The diagenetic interplays of organic carbon (OC), sulfur (S), and iron (Fe) in marine sediments and their responses to changes in depositional and climatic conditions are poorly characterized. In this study, chemical speciation and isotopes were combined to characterize diagenesis of OC, S and Fe in sediments of the middle Okinawa Trough (OT), a back-arc deep basin along the edge of the East China Sea outer shelf, since the Last Glacial Maximum (LGM). Two key geochemical proxies, i.e., OC/pyrite-S ratios and the degrees of pyritization, indicate anoxic bottom-water conditions during the last Glacial/Deglacial, which promoted burial of OC and pyrite. However, a shift to oxic conditions during the Deglacial-Holocene transition facilitated aerobic respiration, resulting in lower burial of OC and pyrite. In contrast to previous studies, the environmental changes induced by large sea-level rises since the LGM have not triggered significant variations in pyrite-S isotopic compositions, probably due to persistently low sedimentation rates. Variable extents of Fe enrichment are identified in the sediments since the LGM, with lower enrichment during the Holocene probably due to increased distance of Fe shuttling and concomitant Fe ageing. Anoxic bottom water during the Glacial/Deglacial did not induce an expected intensification of OC sulfurization, probably because sedimentary Fe enrichment favored pyrite formation but competitively dampened OC sulfurization. Lines of geochemical evidence hint at a discontinuous deposition at ~200 cm depth probably caused by mass wasting.

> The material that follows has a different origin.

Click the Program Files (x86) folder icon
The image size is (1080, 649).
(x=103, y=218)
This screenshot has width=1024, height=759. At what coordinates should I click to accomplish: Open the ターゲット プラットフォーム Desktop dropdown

海洋沉积物中有机碳（OC），硫（S）和铁（Fe）的成岩作用及其对沉积和气候条件变化的响应的特征很差。在这项研究中，结合了化学形态和同位素，以表征冲绳海槽中部沉积物中的OC，S和Fe的成岩作用，该冲绳海槽是自上一次海啸以来沿东海外陆架边缘的弧后深盆。冰川最大值（LGM）。OC /黄铁矿-S比率和黄铁矿化程度这两个关键的地球化学指标表明，在最后一次冰期/冰河期中，缺氧的底水条件促进了OC和黄铁矿的埋葬。但是，在向冰期-全新世过渡期间转变为有氧条件有利于有氧呼吸，从而降低了OC和黄铁矿的埋葬。与以前的研究相比，由于LGM尚未引起黄铁矿-S同位素组成的显着变化，这可能是由于持续低的沉积速率所致，海平面上升引起的环境变化。自LGM以来，沉积物中铁的​​富集程度有所不同，在全新世期间富集程度较低，这可能是由于Fe穿梭距离的增加和伴随着的Fe老化。冰川期/冰川期的缺氧底部水并未引起预期的OC硫化强化，这可能是因为沉积铁富集有利于黄铁矿形成，但竞争性地抑制了OC硫化。地球化学证据线暗示可能是由于质量浪费造成的〜200 cm深度的不连续沉积。